- **Given request**
Extract every line of the listing below that contains the word "height", matching case exactly.

- **Record list**
## Begin

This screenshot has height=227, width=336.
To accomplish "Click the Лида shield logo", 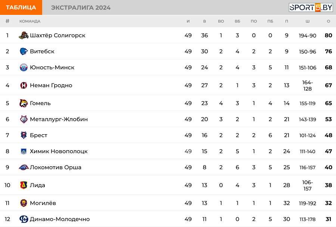I will (24, 185).
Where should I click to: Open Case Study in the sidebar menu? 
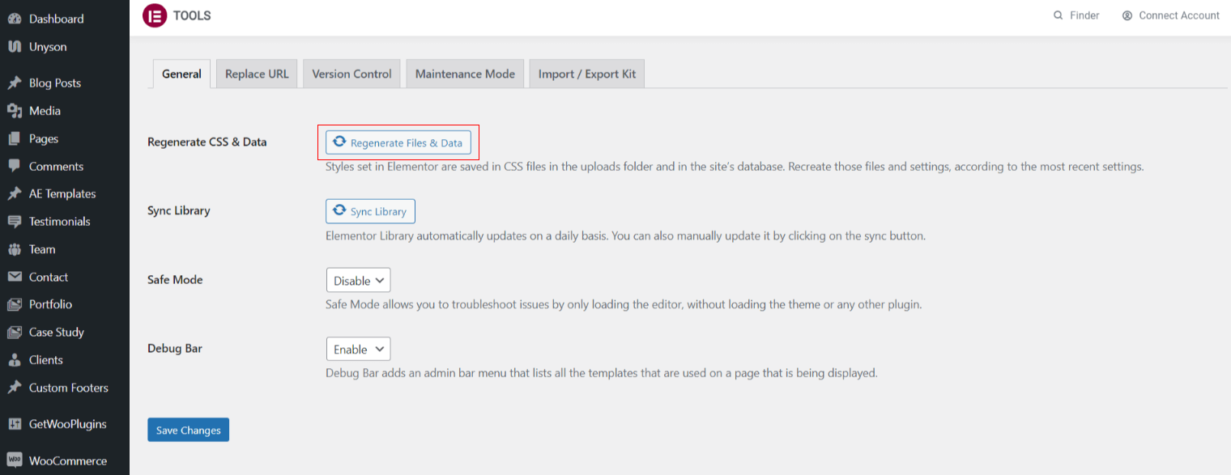(x=56, y=332)
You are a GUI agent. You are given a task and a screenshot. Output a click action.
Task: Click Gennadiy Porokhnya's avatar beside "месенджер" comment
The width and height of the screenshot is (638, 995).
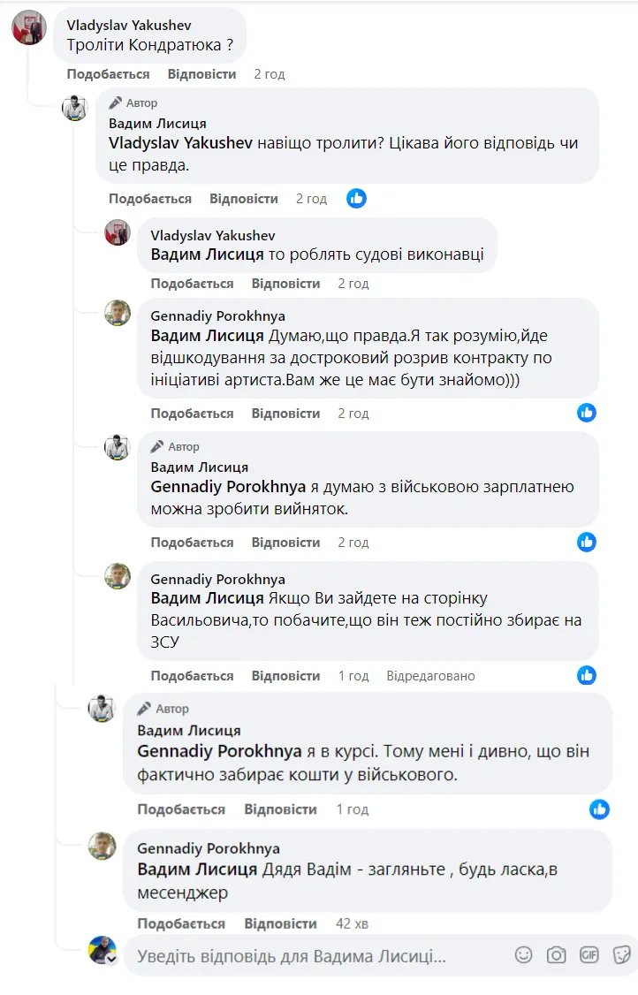[103, 846]
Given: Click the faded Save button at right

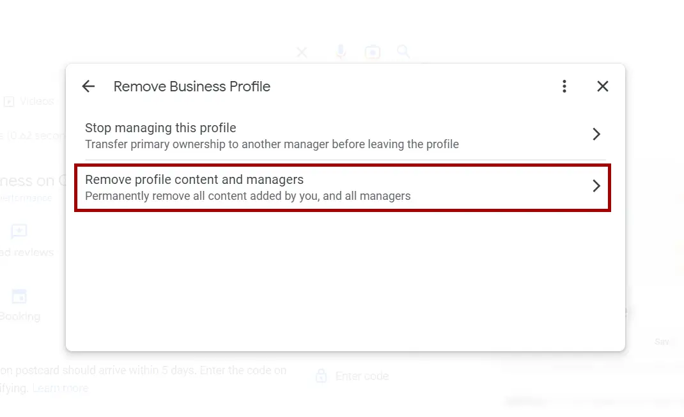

## End

- **Result of the exercise**
This screenshot has height=227, width=336.
The width and height of the screenshot is (638, 995).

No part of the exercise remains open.